Gomes falou sobre a motivação para documentar fatos de Toritama, sobre as razões de sua abordagem recorrente de focar a dimensão humana dos personagens e o que representa esse retorno à Berlinale.
“Voltar a Berlim é fantástico. Primeiramente porque Berlim é um festival que se interessa por filmes de temática política e nosso filme quer refletir sobre o processo de industrialização esdrúxula do país e as fraturas sociais provocadas por uma política de neoliberalismo. Segundo, porque teremos uma visibilidade imensa e para nosso filme – com pouca verba de divulgação – isso é fundamental”, disse, expressando sua satisfação de estar na Panorama justo no ano em que ela chega à sua 40ª edição.
“Participar da Panorama no ano em que ela completa 40 anos é uma alegria especial. É a segunda vez que participo dessa mostra tão importante e que, historicamente, sinaliza obras que se preocupam com novas explorações da linguagem cinematográfica”.
O diretor contou que “Estou me guardando pra quando o carnaval chegar” foi todo rodado em Toritama, no agreste de Pernambuco.
“A cidade produz 20 % do jeans consumido no Brasil. Toritama viu duplicar a população em 10 anos, explodiu de forma desordenada, quase inumana. Os moradores trabalham das oito à meia-noite, quase todos os dias do ano, em condições de trabalho precárias. Nosso desejo é entender quem são as pessoas que estão por trás dessa nova ordem social”, ressaltou Gomes que, a exemplo de “Joaquim” – no qual buscou mostrar o homem por trás do mito Tiradentes – neste também procurou focar a dimensão humana dos trabalhadores daquela cidade.

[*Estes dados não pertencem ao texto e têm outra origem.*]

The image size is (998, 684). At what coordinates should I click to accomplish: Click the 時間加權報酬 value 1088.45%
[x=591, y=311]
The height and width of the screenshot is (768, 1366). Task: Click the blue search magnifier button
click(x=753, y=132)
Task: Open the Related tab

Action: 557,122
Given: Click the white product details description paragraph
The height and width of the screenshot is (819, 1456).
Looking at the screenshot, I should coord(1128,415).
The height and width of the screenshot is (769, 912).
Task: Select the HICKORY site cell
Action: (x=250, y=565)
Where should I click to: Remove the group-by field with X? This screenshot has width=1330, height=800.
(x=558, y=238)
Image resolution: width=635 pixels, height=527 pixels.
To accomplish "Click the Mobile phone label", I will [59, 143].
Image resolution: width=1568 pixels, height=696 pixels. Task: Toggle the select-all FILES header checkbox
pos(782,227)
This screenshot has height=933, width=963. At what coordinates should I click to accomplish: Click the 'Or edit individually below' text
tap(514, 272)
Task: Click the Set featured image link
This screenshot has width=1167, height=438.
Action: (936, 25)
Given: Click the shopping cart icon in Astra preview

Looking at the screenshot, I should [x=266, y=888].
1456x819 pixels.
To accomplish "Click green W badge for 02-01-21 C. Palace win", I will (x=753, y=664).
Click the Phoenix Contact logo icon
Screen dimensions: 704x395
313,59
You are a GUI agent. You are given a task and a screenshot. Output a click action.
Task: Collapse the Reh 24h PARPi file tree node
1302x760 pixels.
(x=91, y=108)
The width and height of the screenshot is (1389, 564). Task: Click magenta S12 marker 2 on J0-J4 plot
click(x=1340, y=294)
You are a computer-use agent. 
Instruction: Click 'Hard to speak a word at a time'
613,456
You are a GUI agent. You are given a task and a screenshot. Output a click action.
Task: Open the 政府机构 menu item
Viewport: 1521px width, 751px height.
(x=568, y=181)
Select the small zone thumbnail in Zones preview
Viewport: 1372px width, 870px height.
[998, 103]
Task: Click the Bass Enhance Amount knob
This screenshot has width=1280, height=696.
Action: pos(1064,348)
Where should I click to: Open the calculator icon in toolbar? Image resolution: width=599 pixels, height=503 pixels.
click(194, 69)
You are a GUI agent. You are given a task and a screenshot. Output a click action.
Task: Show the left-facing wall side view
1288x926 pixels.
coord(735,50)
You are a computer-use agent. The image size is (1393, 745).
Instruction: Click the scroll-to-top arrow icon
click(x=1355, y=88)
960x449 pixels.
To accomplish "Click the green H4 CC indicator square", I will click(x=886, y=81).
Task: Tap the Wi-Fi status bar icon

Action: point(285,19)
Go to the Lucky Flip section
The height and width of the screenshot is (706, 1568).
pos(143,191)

“Num tempo implodido pela globalização e pela rendição às condições neoliberais do trabalho, o filme apresenta trabalhadores de classes sociais e vidas bem diferentes para refletir sobre como esses processos repentinos de crescimento econômico alteram a memória, o imaginário e a forma de pensar e viver e a vida daquelas pessoas”, explicou.
Para Gomes – cujas obras têm sempre uma grande identificação com os espectadores – a receptividade na Berlinale será um termômetro importante para a carreira do filme.
“Berlim é um festival aberto, com a presença crítica do público e assim poderemos ter um primeiro contato com uma camada diversa e sentir as primeiras reações ao filme”, ressaltou o talentoso cineasta, que concorrerá no festival ao prêmio da crítica internacional (FIPRESCI) e da audiência.